0

I am using NVIDIA RTX-2060 (with turing cores) for deep learning model training. As mentioned on online forums enabling mix precision training helps turing architecture cards train faster than without mix precision training. When i enabled mix precision training, the per step time increased instead of getting decreased. I can't fathom why this is happening, i'd really appreciate anyone suggesting a solution. I've spent so much money buying this gpu, it's no use if i can't get it to train models faster.

Code:

import tensorflow as tf
def create_model():
    model = keras.Sequential([
        keras.layers.Flatten(input_shape=(32,32,3)),
        keras.layers.Dense(3000, activation='relu'),
        keras.layers.Dense(1000, activation='relu'),
        keras.layers.Dense(10, activation='sigmoid')
    ])

    
    model.compile(optimizer= 'SDG',
                 loss= 'categorical_crossentropy',
                 metrics=['accuracy'])
    
    return model

tf.keras.mixed_precision.set_global_policy('mixed_float16')
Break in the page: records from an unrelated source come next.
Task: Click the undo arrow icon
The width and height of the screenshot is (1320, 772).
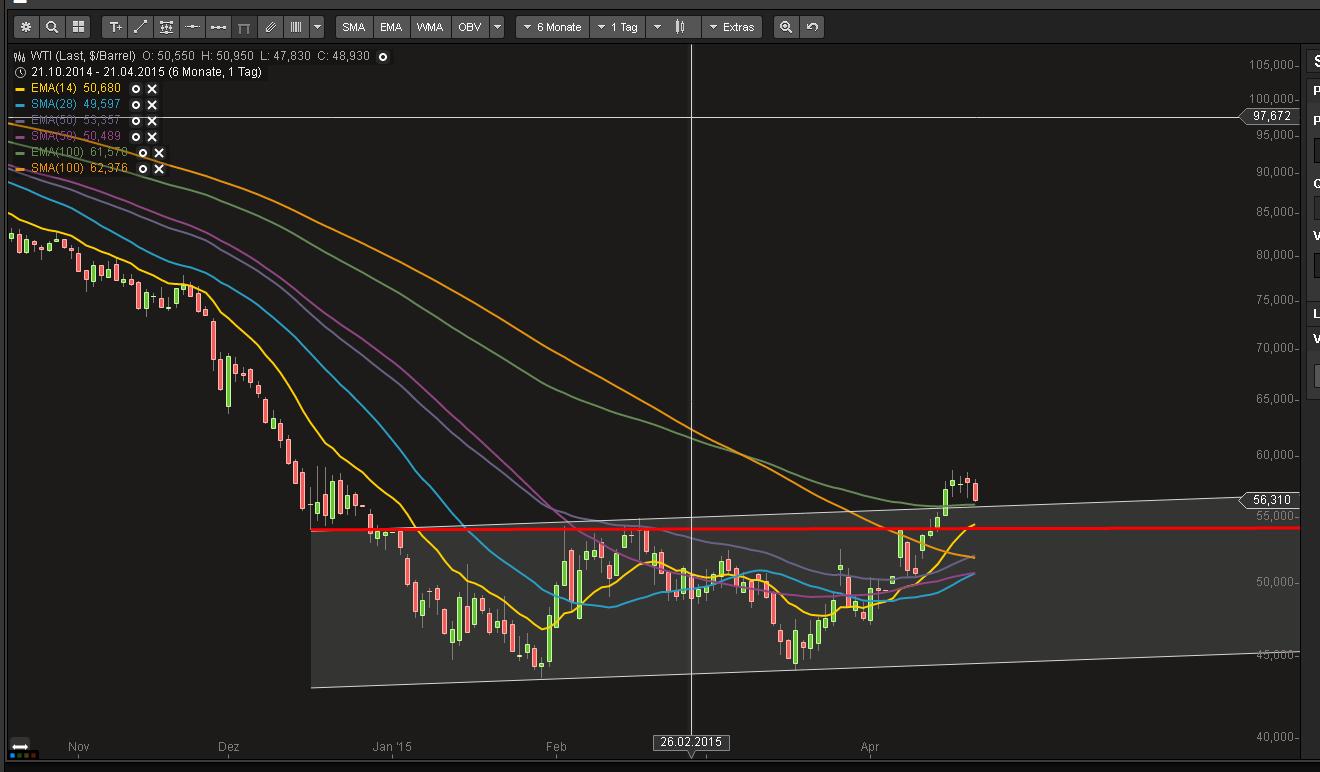Action: pyautogui.click(x=811, y=27)
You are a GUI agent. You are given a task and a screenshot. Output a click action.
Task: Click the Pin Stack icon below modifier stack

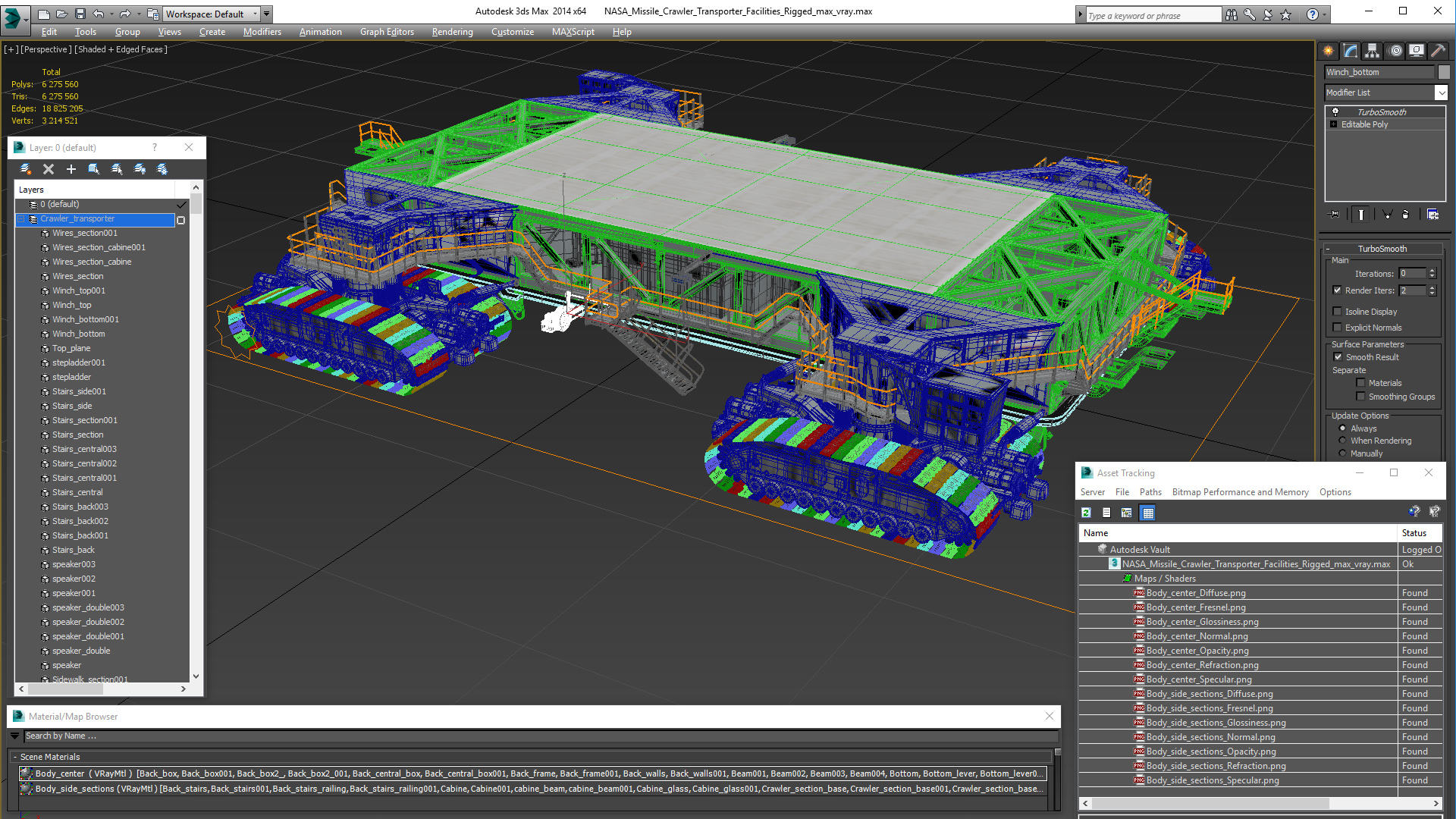pos(1335,215)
%%timeit -n1 -r1 # time required toexecute this cell once

model = create_model()
model.fit(X_train_scaled, y_train_categorical, epochs=50)

Things You Must Know:

I have installed cuda and cudnn successfuly and tensorflow can detect my gpu.
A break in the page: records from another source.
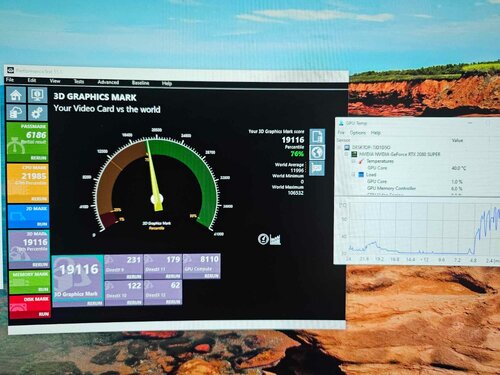Viewport: 500px width, 375px height.
Task: Select the large 3D Graphics Mark score tile
Action: pos(78,281)
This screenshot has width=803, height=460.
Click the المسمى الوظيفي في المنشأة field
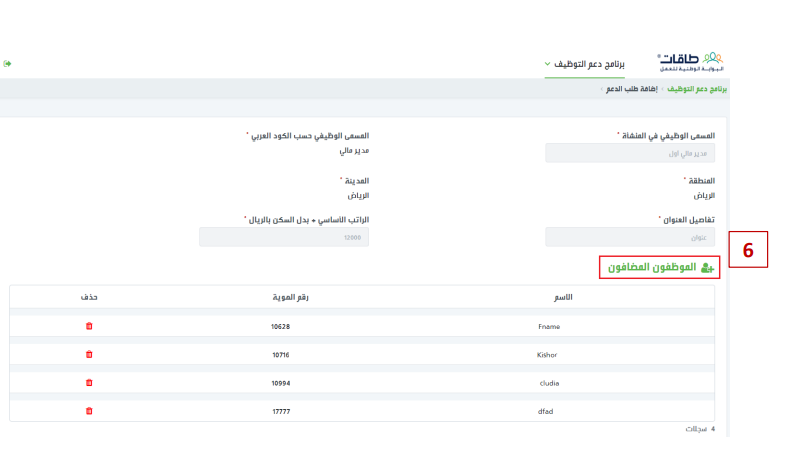click(630, 153)
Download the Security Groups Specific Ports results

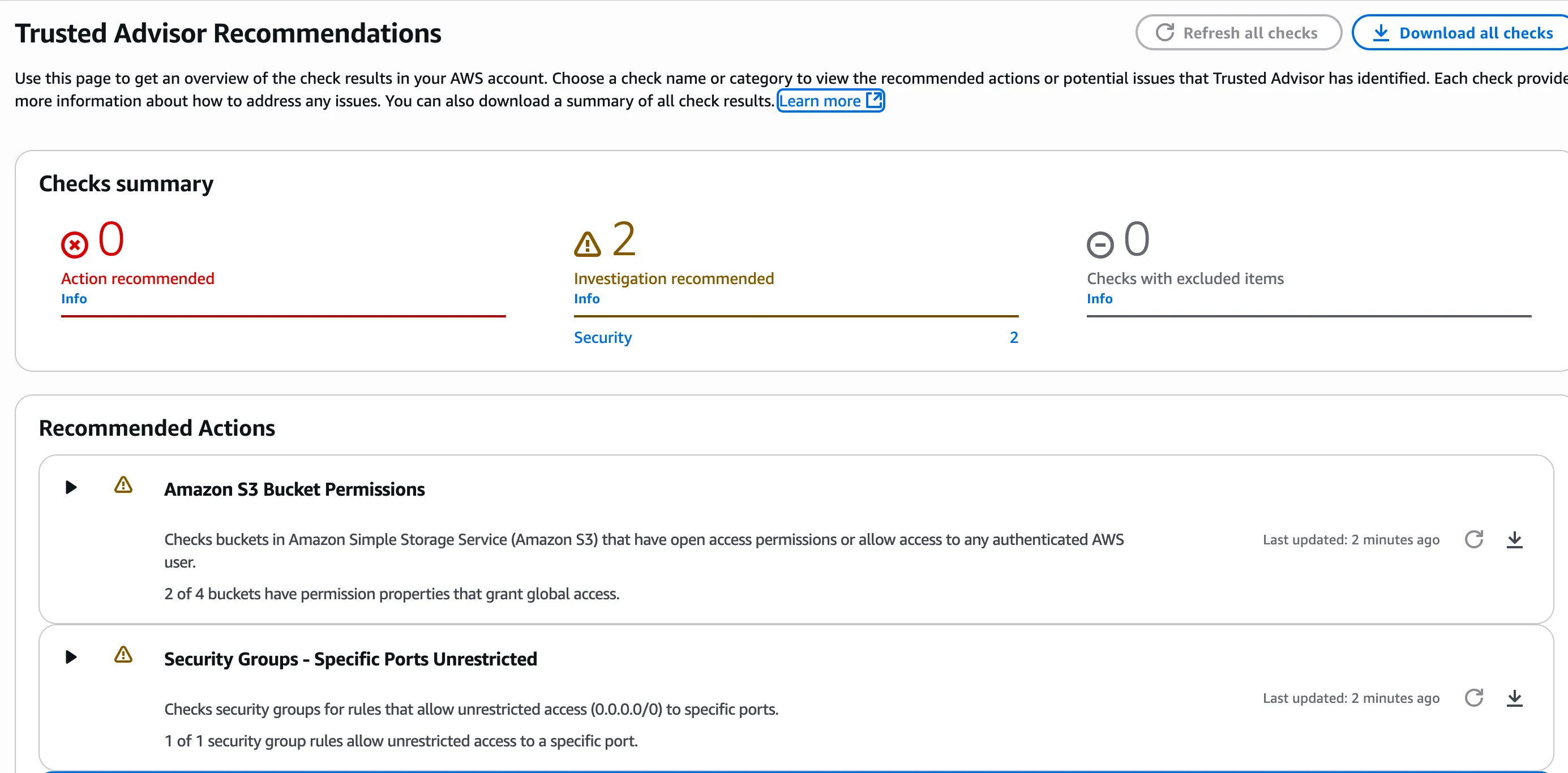pyautogui.click(x=1514, y=698)
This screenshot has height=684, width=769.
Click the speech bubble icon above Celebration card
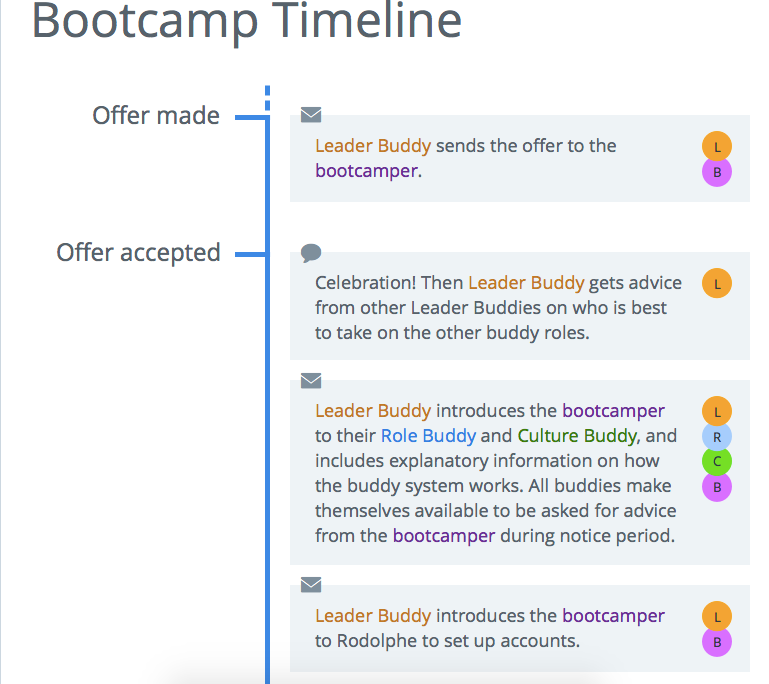pos(311,253)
I have installed tensorflow-gpu.

I am training my model on ciphar10 data set with nvidia rtx 2060 gpu.

Jupyter Notebook i've been using to benchmark: Link

Hissaan Ali
  • 2,229
  • 4
  • 25
  • 51

2 Answers2

4

As you're using the CIFAR dataset, I think your last layer activation should be softmax instead of sigmoid, and also your loss function categorical_crossentropy. And make sure it is float32.

keras.layers.Dense(10, activation='softmax', dtype=tf.float32)
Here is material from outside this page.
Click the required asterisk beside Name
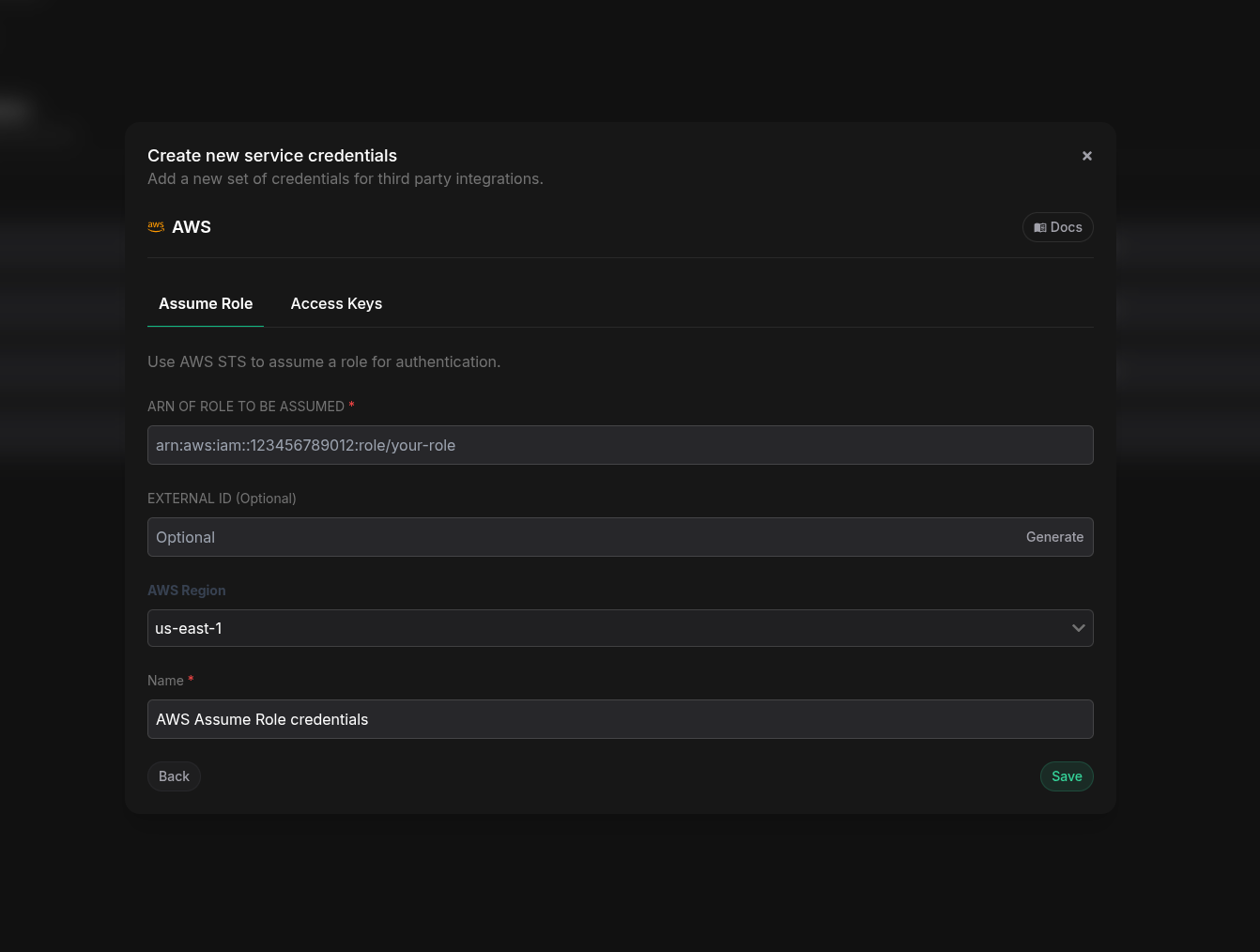Screen dimensions: 1260x952 191,680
You should set a mixed-precision global policy at the beginning, right after tf import. Here are some tips when using mixed precision on GPUs. From Doc.

Increasing your batch size

If it doesn't affect model quality, try running with double the batch size when using mixed precision. As float16 tensors use half the memory, this often allows you to double your batch size without running out of memory. Increasing batch size typically increases training throughput, i.e. the training elements per second your model can run on.

Ensuring GPU Tensor Cores are used

Modern NVIDIA GPUs use a special hardware unit called Tensor Cores that can multiply float16 matrices very quickly. However, Tensor Cores require certain dimensions of tensors to be a multiple of 8.

In the examples below, an argument is bold if and only if it needs to be a multiple of 8 for Tensor Cores to be used.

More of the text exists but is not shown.